EXERCISE MATERIAL
-*-*-

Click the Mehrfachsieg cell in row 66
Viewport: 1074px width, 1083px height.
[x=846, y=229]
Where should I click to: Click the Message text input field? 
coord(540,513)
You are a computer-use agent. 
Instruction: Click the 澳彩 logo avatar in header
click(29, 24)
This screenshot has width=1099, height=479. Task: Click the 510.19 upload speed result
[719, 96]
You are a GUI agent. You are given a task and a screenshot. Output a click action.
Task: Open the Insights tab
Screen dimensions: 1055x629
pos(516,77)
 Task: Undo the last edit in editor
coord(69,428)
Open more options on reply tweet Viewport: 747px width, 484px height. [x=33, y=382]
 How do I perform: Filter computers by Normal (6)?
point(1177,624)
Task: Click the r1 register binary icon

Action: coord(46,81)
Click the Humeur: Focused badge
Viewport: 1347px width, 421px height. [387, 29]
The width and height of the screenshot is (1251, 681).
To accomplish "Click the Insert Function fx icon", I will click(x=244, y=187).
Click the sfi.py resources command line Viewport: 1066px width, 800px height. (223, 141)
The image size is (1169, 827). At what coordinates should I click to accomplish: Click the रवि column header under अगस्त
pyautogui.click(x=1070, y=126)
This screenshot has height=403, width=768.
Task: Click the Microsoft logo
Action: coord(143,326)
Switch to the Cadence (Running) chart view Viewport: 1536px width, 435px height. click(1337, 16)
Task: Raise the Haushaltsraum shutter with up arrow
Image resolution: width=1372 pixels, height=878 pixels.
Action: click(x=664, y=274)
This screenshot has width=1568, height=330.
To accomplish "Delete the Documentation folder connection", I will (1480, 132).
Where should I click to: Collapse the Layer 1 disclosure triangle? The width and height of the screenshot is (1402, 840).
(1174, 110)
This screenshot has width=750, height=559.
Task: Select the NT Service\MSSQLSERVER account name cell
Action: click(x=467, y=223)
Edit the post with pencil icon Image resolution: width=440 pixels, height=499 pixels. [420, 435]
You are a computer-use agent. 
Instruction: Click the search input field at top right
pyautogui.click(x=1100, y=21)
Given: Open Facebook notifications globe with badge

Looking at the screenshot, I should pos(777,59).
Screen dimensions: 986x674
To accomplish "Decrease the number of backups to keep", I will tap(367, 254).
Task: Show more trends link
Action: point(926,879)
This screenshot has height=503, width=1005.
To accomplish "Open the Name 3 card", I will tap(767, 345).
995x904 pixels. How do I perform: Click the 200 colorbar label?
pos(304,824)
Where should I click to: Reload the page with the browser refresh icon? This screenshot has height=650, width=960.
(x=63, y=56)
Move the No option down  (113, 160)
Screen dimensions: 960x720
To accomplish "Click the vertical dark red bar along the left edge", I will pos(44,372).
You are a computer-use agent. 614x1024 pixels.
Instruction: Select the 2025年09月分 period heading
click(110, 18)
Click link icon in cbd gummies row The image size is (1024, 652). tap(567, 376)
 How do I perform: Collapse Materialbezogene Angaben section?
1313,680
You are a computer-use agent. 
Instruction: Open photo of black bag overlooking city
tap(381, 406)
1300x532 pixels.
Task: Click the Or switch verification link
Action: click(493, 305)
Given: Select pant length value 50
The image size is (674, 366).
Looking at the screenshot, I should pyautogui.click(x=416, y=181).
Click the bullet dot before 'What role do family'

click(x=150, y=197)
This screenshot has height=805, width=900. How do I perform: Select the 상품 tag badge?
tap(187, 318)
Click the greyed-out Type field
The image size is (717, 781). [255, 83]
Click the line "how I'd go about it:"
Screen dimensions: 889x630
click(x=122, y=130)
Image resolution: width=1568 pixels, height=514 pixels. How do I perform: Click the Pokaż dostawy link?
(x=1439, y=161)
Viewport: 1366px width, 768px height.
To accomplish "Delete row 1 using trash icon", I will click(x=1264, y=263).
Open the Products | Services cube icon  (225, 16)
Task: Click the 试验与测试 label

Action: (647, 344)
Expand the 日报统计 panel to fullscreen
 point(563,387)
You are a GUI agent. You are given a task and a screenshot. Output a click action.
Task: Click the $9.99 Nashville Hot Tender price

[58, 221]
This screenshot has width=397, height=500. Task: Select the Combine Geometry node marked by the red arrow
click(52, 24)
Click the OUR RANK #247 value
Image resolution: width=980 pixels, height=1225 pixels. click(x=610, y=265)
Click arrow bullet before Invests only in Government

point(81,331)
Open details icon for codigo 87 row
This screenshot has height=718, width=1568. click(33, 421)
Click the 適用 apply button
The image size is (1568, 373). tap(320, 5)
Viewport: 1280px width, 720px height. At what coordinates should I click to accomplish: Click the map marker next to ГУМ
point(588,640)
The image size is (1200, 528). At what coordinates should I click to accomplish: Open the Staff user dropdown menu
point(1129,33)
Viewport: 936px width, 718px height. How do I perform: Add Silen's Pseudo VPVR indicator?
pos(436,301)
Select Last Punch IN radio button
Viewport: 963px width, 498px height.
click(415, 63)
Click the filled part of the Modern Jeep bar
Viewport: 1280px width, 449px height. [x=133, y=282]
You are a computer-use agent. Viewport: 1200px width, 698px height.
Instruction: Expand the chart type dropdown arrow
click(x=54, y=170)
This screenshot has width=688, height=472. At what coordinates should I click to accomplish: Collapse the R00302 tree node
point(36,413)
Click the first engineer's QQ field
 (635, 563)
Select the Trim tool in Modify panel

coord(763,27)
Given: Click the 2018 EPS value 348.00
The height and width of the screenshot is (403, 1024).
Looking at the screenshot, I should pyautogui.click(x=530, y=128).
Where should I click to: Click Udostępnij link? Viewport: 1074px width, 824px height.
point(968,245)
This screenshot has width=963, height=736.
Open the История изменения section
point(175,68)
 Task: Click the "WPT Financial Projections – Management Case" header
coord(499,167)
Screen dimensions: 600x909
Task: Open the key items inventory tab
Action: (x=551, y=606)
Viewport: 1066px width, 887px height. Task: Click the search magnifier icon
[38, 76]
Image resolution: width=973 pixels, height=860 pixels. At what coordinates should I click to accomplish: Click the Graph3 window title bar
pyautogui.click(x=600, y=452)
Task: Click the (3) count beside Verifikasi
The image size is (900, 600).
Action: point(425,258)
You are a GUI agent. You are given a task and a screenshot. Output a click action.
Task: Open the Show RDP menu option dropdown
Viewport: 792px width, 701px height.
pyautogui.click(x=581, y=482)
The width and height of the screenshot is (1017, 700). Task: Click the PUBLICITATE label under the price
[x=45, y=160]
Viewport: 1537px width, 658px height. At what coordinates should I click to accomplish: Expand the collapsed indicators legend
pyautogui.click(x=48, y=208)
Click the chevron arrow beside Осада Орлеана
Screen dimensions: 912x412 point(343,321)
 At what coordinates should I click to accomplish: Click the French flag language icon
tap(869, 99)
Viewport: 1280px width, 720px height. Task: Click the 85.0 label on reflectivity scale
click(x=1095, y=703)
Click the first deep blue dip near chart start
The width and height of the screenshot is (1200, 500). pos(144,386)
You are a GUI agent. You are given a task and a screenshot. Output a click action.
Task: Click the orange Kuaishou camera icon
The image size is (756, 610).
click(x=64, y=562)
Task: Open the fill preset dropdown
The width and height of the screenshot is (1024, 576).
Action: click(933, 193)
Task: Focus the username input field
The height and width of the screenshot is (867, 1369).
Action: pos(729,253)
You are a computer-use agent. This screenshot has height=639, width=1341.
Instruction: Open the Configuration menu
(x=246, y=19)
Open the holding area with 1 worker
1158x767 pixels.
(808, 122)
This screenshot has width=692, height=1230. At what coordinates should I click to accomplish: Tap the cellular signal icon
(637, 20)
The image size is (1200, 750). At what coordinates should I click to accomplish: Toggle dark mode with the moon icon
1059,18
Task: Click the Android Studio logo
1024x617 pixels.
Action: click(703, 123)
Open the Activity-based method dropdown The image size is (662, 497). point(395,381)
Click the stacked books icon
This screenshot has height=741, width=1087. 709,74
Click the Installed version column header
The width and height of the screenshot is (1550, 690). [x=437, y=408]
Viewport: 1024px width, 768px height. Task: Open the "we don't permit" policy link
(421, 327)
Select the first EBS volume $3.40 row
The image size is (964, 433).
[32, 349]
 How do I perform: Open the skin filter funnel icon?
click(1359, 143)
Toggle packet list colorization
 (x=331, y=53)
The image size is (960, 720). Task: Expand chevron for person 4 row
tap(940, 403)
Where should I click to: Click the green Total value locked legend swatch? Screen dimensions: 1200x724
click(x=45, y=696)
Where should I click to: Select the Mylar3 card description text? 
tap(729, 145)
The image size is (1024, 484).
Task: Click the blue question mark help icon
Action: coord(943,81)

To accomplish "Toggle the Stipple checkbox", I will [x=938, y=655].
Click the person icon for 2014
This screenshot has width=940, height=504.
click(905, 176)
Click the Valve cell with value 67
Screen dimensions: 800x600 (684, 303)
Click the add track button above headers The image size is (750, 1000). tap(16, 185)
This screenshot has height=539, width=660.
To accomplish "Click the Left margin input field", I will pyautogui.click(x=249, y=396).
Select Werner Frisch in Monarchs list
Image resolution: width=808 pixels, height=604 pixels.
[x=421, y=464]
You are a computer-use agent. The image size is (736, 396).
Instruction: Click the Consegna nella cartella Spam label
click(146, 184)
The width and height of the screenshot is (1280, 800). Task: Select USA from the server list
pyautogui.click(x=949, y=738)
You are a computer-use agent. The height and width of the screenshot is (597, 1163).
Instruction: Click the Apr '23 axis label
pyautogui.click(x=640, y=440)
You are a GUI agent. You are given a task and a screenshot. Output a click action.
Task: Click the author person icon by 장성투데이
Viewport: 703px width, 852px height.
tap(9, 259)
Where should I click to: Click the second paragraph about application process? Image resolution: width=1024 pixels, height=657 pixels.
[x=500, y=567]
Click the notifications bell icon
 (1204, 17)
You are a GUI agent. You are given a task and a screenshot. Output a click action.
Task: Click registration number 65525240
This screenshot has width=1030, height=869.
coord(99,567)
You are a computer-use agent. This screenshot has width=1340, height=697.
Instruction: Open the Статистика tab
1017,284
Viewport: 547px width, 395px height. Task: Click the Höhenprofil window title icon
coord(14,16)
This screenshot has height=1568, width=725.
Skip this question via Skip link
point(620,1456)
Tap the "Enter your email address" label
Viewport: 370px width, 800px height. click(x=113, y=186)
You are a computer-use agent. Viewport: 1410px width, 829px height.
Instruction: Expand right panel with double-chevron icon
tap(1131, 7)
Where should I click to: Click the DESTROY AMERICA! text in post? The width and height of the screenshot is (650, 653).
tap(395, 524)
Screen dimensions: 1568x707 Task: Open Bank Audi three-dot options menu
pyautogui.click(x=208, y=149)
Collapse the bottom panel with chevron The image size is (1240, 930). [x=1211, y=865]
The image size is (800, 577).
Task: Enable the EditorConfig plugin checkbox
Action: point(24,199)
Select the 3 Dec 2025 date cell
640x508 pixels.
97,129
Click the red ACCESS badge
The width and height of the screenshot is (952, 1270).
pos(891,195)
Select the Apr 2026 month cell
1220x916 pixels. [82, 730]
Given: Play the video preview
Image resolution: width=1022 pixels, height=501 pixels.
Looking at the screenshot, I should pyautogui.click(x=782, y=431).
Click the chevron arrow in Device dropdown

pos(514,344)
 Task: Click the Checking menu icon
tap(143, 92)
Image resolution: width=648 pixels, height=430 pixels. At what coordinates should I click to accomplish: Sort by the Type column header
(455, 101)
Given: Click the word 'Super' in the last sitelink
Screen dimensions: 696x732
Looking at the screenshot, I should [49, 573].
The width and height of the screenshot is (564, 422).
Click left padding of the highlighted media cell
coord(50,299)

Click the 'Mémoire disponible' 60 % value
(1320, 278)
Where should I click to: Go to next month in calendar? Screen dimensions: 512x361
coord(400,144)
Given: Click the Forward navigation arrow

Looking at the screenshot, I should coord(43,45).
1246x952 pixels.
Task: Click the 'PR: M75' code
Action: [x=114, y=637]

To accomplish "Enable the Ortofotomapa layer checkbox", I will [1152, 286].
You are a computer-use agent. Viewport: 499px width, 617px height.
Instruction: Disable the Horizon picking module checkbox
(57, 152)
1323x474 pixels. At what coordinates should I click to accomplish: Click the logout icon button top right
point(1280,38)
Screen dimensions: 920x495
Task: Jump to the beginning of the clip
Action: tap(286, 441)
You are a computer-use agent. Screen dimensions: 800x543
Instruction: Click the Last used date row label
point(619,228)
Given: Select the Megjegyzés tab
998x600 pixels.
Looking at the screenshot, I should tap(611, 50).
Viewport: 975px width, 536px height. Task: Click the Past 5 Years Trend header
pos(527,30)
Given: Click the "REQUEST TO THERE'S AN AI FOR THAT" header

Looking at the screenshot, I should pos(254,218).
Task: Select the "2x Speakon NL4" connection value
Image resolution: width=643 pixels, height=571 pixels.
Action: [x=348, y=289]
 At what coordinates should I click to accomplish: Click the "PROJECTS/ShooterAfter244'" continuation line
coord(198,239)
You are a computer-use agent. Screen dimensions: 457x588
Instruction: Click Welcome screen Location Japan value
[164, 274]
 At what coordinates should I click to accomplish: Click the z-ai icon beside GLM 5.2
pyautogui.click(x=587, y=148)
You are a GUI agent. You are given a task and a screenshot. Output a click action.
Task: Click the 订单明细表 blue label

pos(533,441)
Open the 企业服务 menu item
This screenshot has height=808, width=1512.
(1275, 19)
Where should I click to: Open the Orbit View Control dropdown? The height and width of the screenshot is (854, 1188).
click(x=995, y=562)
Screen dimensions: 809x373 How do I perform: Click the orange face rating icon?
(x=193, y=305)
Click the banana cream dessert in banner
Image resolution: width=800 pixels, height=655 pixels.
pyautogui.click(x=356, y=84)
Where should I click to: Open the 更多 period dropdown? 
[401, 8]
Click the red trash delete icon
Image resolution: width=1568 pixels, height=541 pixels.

-*-*-

TASK BRIEF
Look above for the line containing "Where should I click to: Reload". Output from there through the line containing "Viewport: 1366px width, 768px height.", exactly and inclusively.

WRITTEN SOLUTION
Where should I click to: Reload the page with the browser refresh icon? This screenshot has height=650, width=960.
(x=63, y=56)
Move the No option down  (113, 160)
Screen dimensions: 960x720
To accomplish "Click the vertical dark red bar along the left edge", I will pos(44,372).
You are a computer-use agent. 614x1024 pixels.
Instruction: Select the 2025年09月分 period heading
click(110, 18)
Click link icon in cbd gummies row The image size is (1024, 652). tap(567, 376)
 How do I perform: Collapse Materialbezogene Angaben section?
1313,680
You are a computer-use agent. 
Instruction: Open photo of black bag overlooking city
tap(381, 406)
1300x532 pixels.
Task: Click the Or switch verification link
Action: click(493, 305)
Given: Select pant length value 50
The image size is (674, 366).
Looking at the screenshot, I should pyautogui.click(x=416, y=181).
Click the bullet dot before 'What role do family'

click(x=150, y=197)
This screenshot has height=805, width=900. How do I perform: Select the 상품 tag badge?
tap(187, 318)
Click the greyed-out Type field
The image size is (717, 781). [255, 83]
Click the line "how I'd go about it:"
Screen dimensions: 889x630
click(x=122, y=130)
Image resolution: width=1568 pixels, height=514 pixels. How do I perform: Click the Pokaż dostawy link?
(x=1439, y=161)
Viewport: 1366px width, 768px height.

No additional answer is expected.